Your instructions:
A word-for-word copy is needed of the line containing "You are a computer-use" and every line after it through the end of the records below, leaving out all pictures.

(Saved data entries)
--
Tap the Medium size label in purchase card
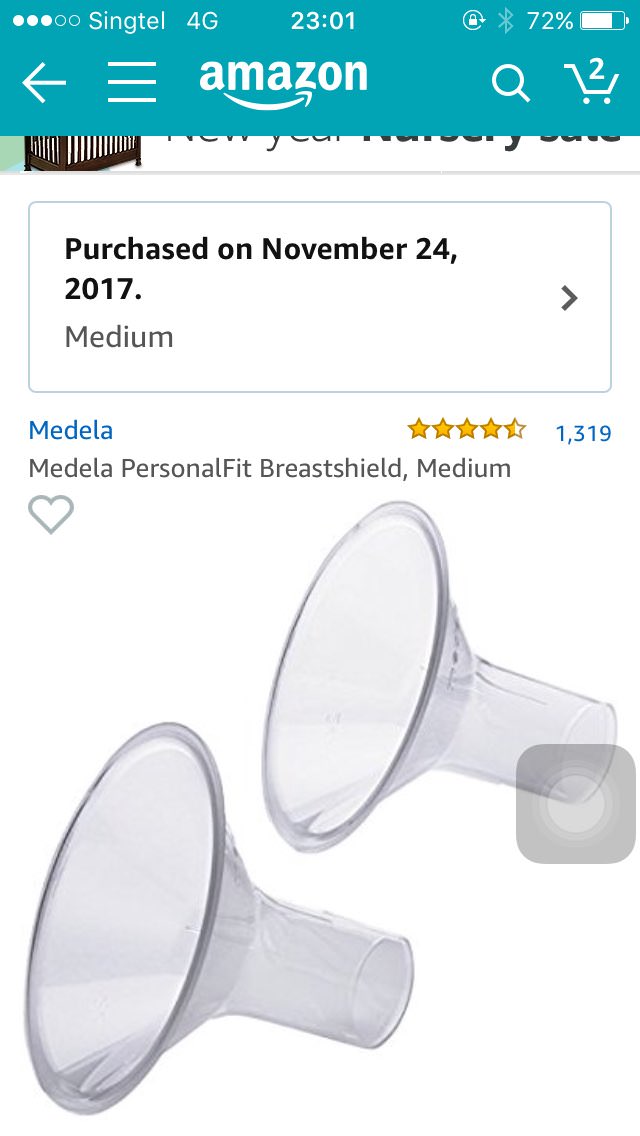Image resolution: width=640 pixels, height=1136 pixels. point(119,337)
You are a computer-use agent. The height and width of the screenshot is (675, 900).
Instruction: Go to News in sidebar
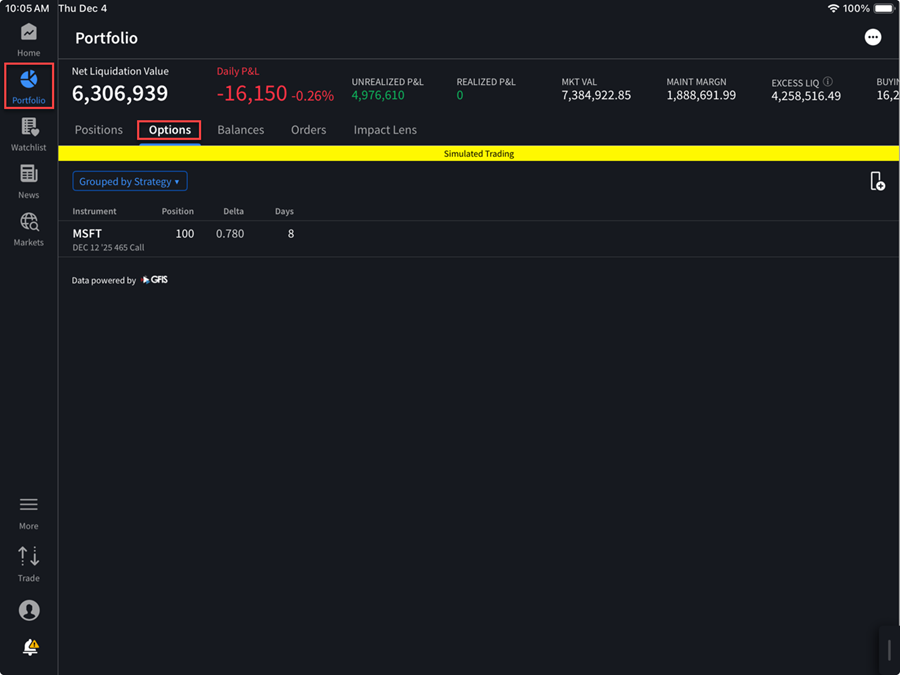tap(28, 180)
--
Output for this exercise:
You are a computer-use agent. The height and width of the screenshot is (675, 900).
Instruction: Go to News in sidebar
tap(28, 180)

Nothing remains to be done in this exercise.